Please note the stroke of genius in what
follows:
The reason for these deliberations on
the part of his Russian Imperial Majesty is obvious and
needs no lengthy explanation, as it is easy enough to
demonstrate that no good can come of a general peace such
as was concluded in Westphalia. Peace cannot be expected to
last when there is an unending shifting of arms and such
variety of intentions. Such a peace necessitates all
conquered territories to be protected, as is the case in
Westphalia. But now the matter hinges on pretentions which
have only arisen out of the war. These can hardly be
reconciled due to the eagerness early in the war to
mobilize as many powers as possible with little
consideration for possible consequences of hastily
concluded treaties and amalgamations.
One cannot
imagine a more ingenious diplomatic document. Think about it
— if only somebody could recognize now that the
pretentions made today have only arisen because of this war!
The document continues:
The Russian Imperial Court alone has
always insisted that, before a general congress is
arranged, it is necessary that conflicting interests and
demands are reconciled. It would appear that the Sovereign
Court in Vienna also recognizes this, and therefore never
directly answered the Russian Imperial communique.
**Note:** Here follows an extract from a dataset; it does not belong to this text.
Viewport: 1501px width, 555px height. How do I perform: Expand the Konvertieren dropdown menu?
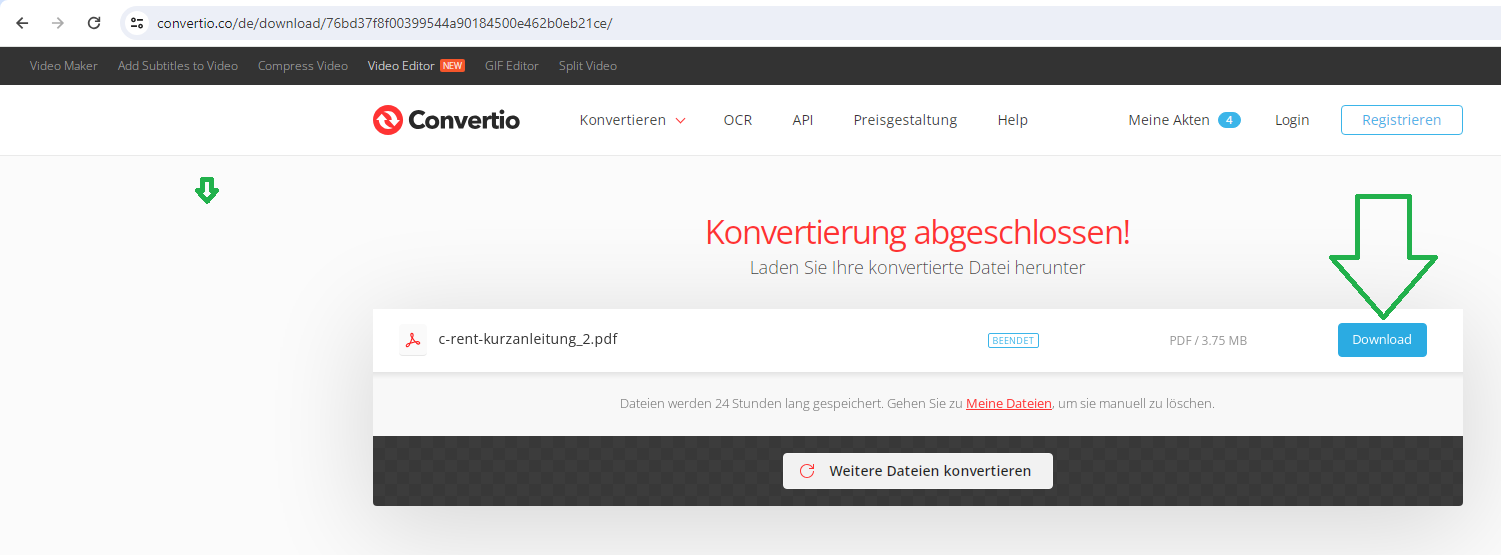click(632, 120)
The
Sovereign Court made only brief reference to points that
were in its favor, passing over others in silence
preferring, it would seem, to await possible fortunes with
arms. ... The war that has since broken out between England
and Spain only increases the general misery. Although it
engages England at sea, it does nothing to lessen the war
in Germany. Sweden is without hope and is suffering losses;
her glory waning, she seems to have courage neither to
continue the war nor to withdraw from it. The Sovereign
Courts all appear to be waiting to see who will be the
first to make a decisive move towards establishing peace.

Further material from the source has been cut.